Closed huang195 closed 2 years ago
The trouble with putting this in etc3 is -- how will the "readiness check" be implemented for different Iter8 domains? For KFServing, Knative,and k8s deployments -- readiness checks look different.
Even within a specific domain, different experiments might need different readiness checks. We want to keep etc3 domain agnostic, and have gone to great lengths to ensure this is the case.
K8s controllers are not intended to be complicated — simple idempotent reconcile loops is what they’re intended for. etc3 is already well past this point, and tacking on more and more onto it is a recipe for creating a unwieldy and unstable controller, at the heart of Iter8.
I also agree with the fact that users' should not be exposed to needless complexity.
I believe one way to accomplish both of the above is to create helm charts which installs experiments -- the complexity of the experiment is abstracted within the helm chart (which includes readiness checks, etc.).
What the user gets to see is only the values file, which can have a few (really few) parameters (for example, just the service name / namespace).
We can create as many Helm charts / templates to bake in as many scenarios as we wish to expose.
And we can also document how to create the Helm chart so that the user has the option of doing so themselves.
Experimentation does require templating in some form, and Helm is the top templating solution for K8s.
We can certainly explore other options like Kustomize / Jsonnet after some experience with Helming.

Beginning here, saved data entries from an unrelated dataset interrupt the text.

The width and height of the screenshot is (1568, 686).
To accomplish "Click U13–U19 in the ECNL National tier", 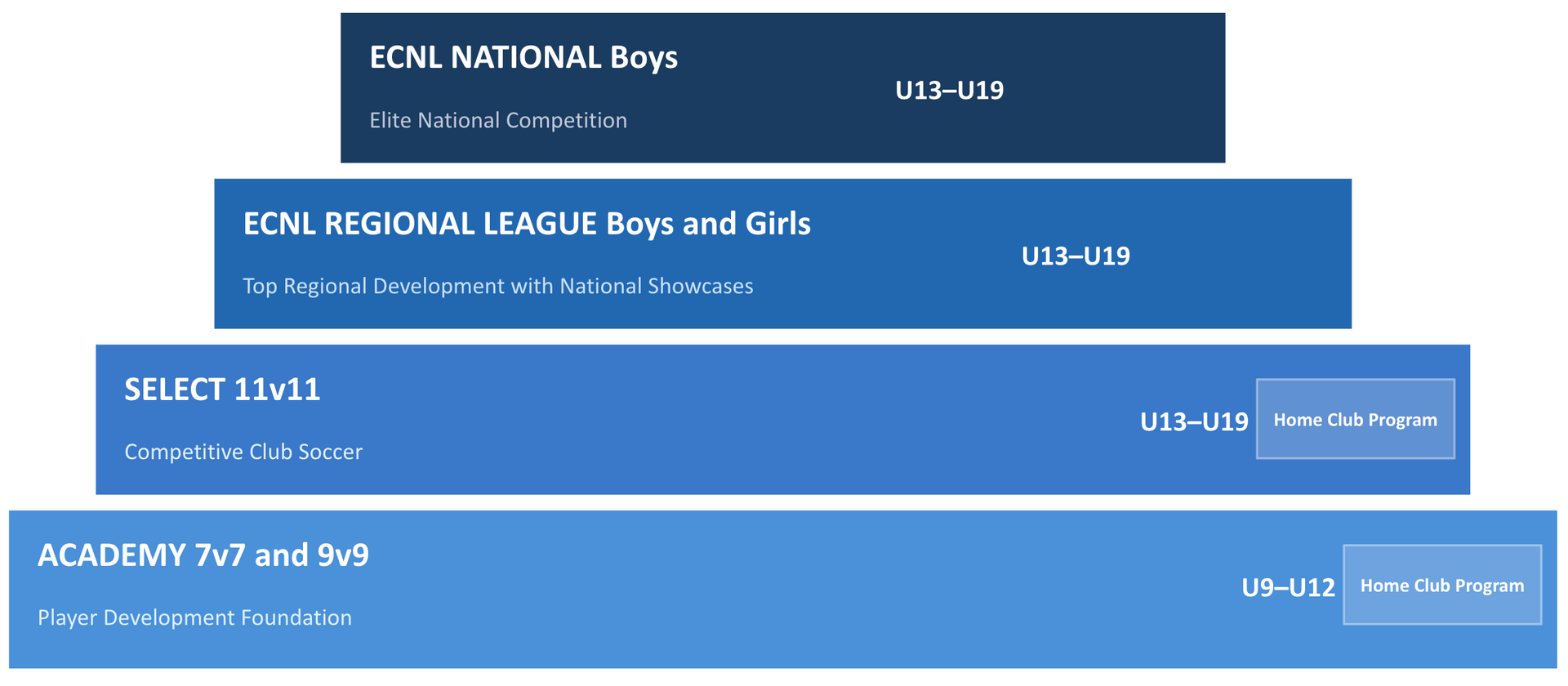I will click(x=949, y=91).
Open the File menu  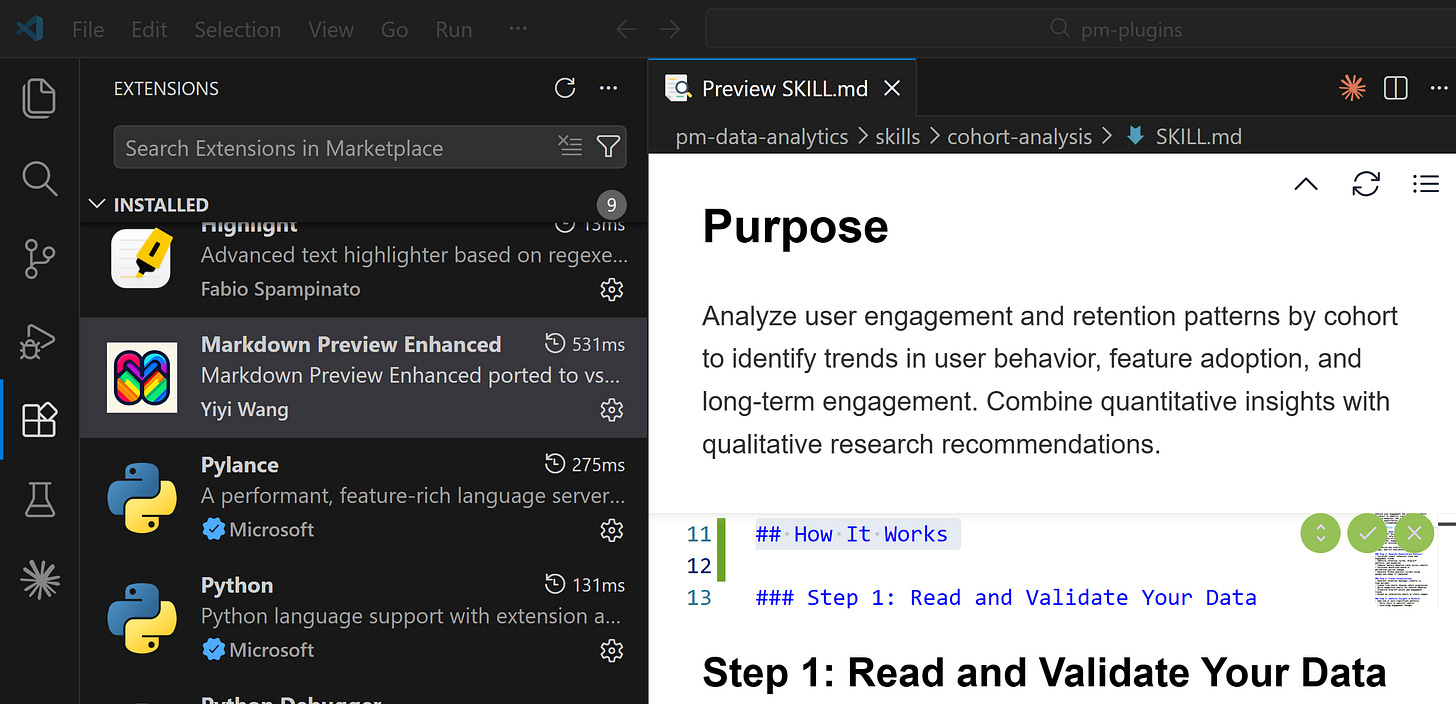87,29
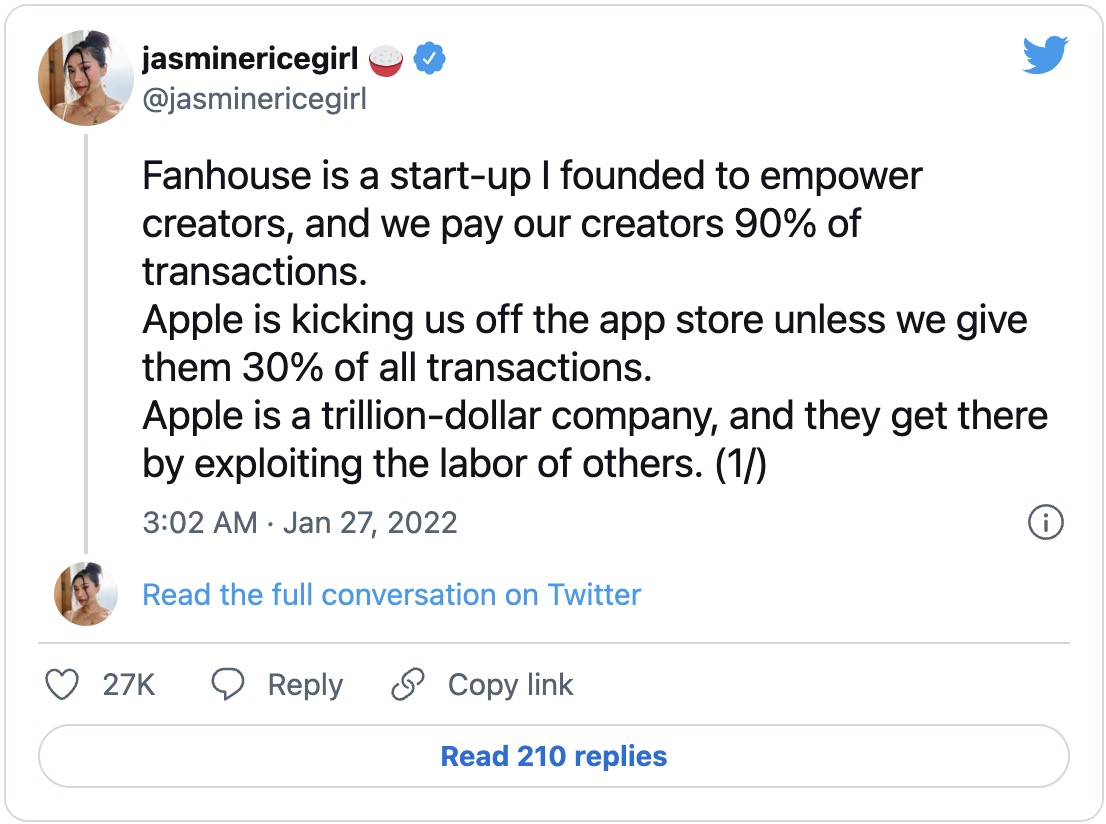This screenshot has width=1106, height=824.
Task: Click the small avatar beside the conversation link
Action: point(84,594)
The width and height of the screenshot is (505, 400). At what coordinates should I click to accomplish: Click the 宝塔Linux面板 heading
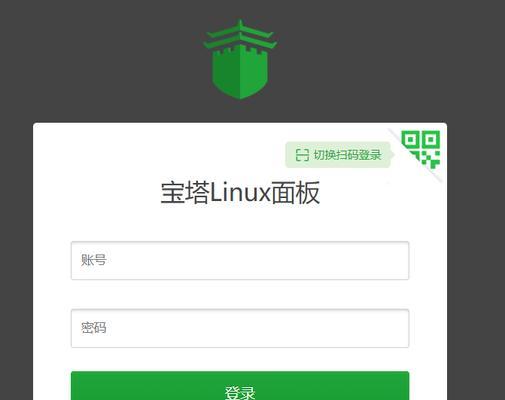point(240,193)
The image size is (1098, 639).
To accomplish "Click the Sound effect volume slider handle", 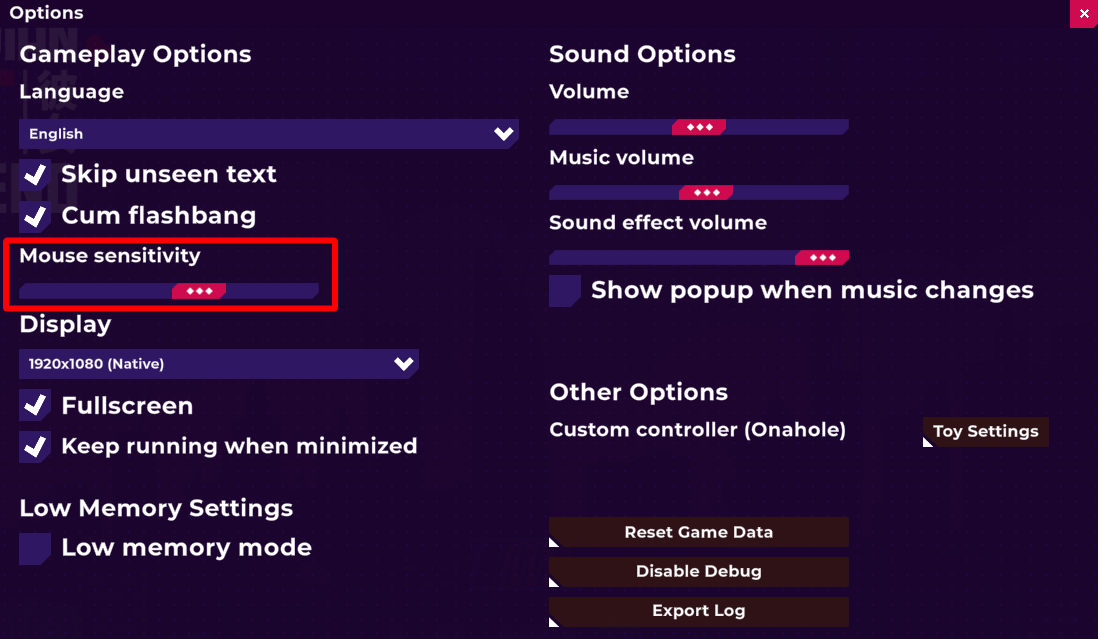I will [822, 258].
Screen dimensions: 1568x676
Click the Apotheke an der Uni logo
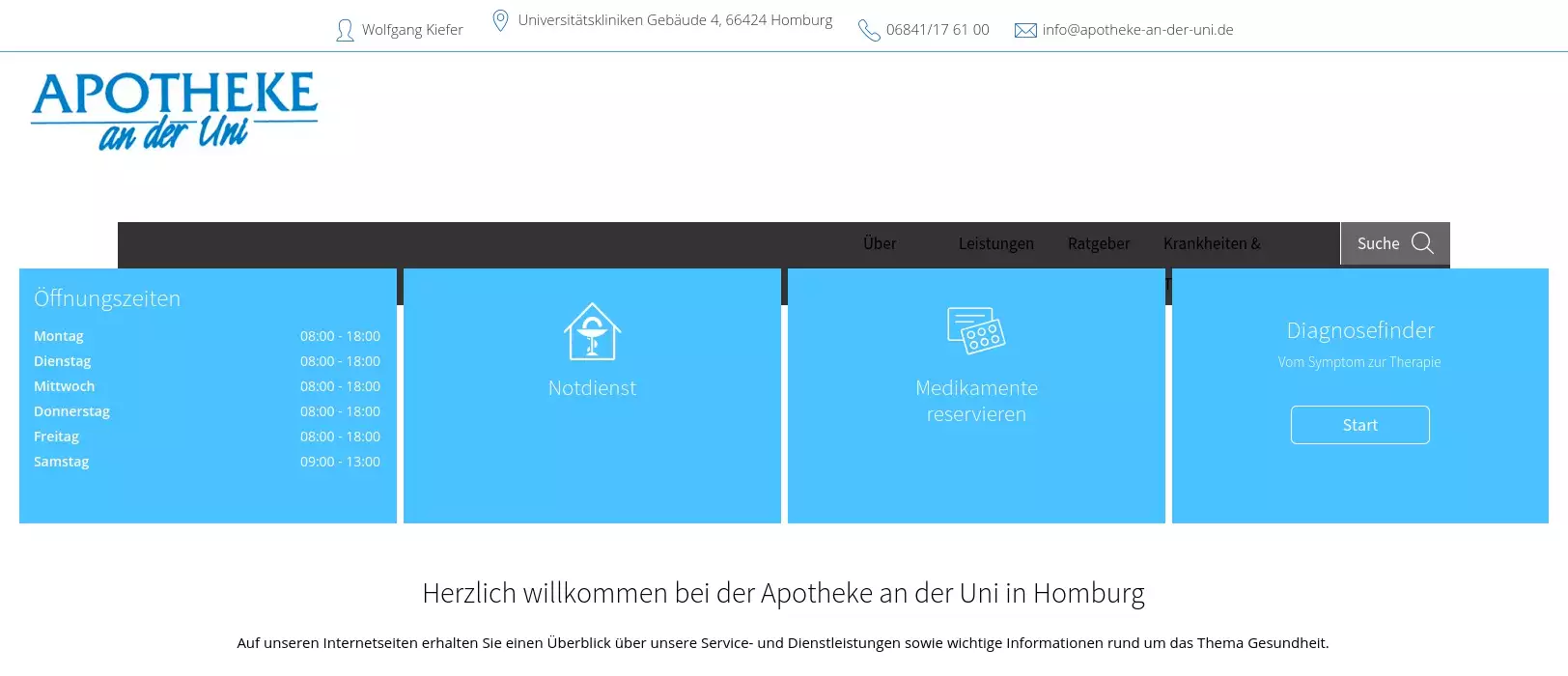pyautogui.click(x=175, y=110)
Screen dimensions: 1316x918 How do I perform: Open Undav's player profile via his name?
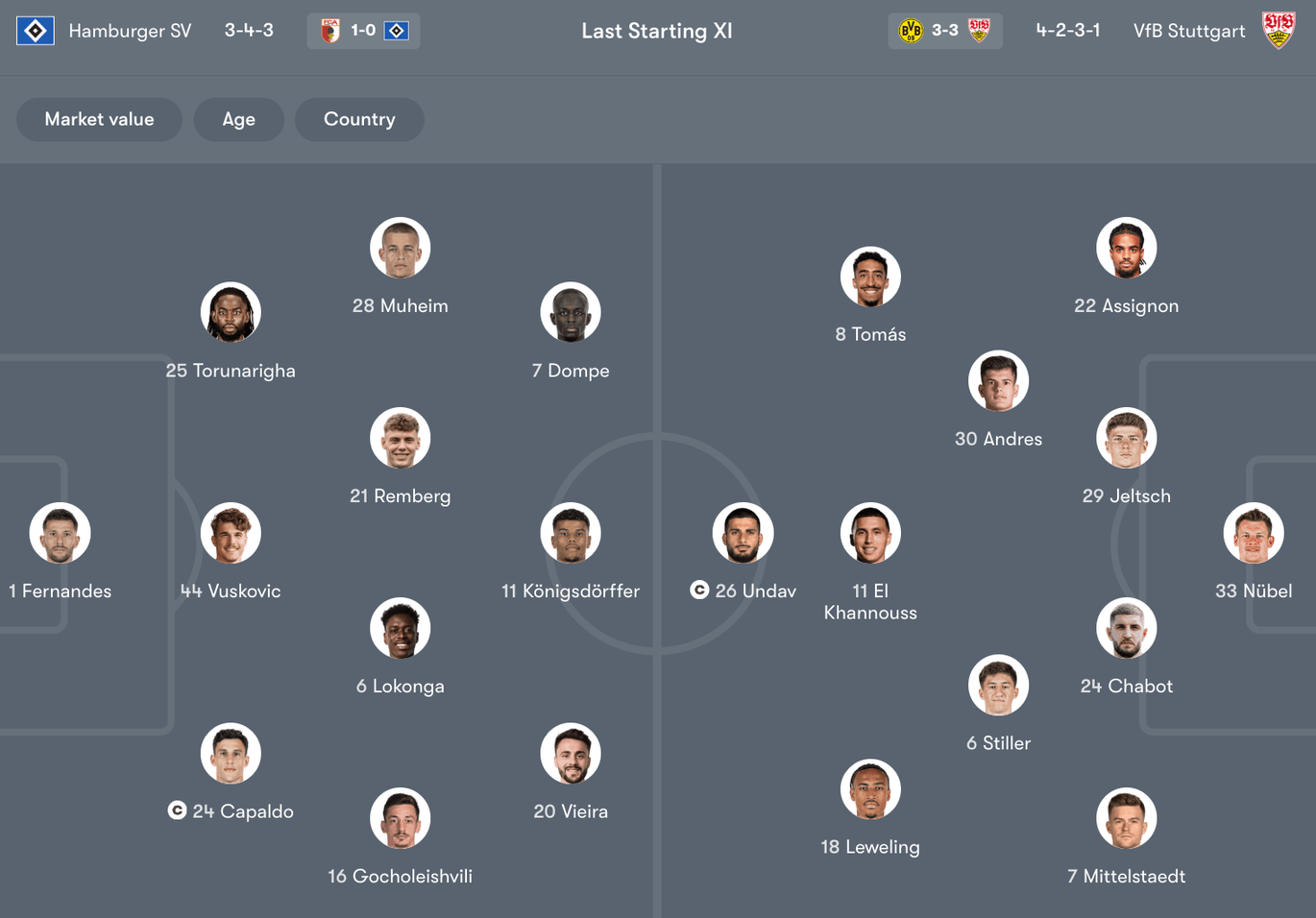[x=756, y=590]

In environments like IBM Code engine and IBM DevOps toolchains, Iter8 is essentially going to run in a separate K8s environment -- altogether different from the one where the target application is running (at least to begin with).
Specifically, in CE, Iter8 will be packaged as containerized K8s in docker (Kind) image which can be run as a serverless application.
In toolchains, Iter8 be packaged as a Tekton task which can be imported within a pipeline, and used for various acceptance checks.
Readiness checks are required here as well... and can be accomplished through well crafted tasks intended for those purposes.
I'm more concerned about the complexities in Experiment CRD, and less about how iter8 is deployed to different environments like CE and IBM Toolchains, for which, I'm certain the use of Helm or Kustomize can improve user experience.
Looking at the experiment CR files we're using in various quickstart tutorials, they are about 60 lines long (https://github.com/iter8-tools/iter8/blob/master/samples/kfserving/quickstart/experiment.yaml). Comparing to Flagger's (https://docs.flagger.app/usage/how-it-works), which is about 30 lines long (that also includes a webhook to start a workload generator), it's much more complicated than Flagger. Even the previous version of Iter8 used a much simpler Experiment CR in the quickstart - only 20 lines (https://github.com/iter8-tools/iter8-istio/blob/master/docs/tutorials/canary.md). Without any prior knowledge about online experimentation, a user could read Iter8 v1 and Flagger's Experiment CR files and get a rought idea about what the experiment will do. However, the same user will get lost reading Iter8 v2's Experiment CR file, even the one used in the quickstart guide.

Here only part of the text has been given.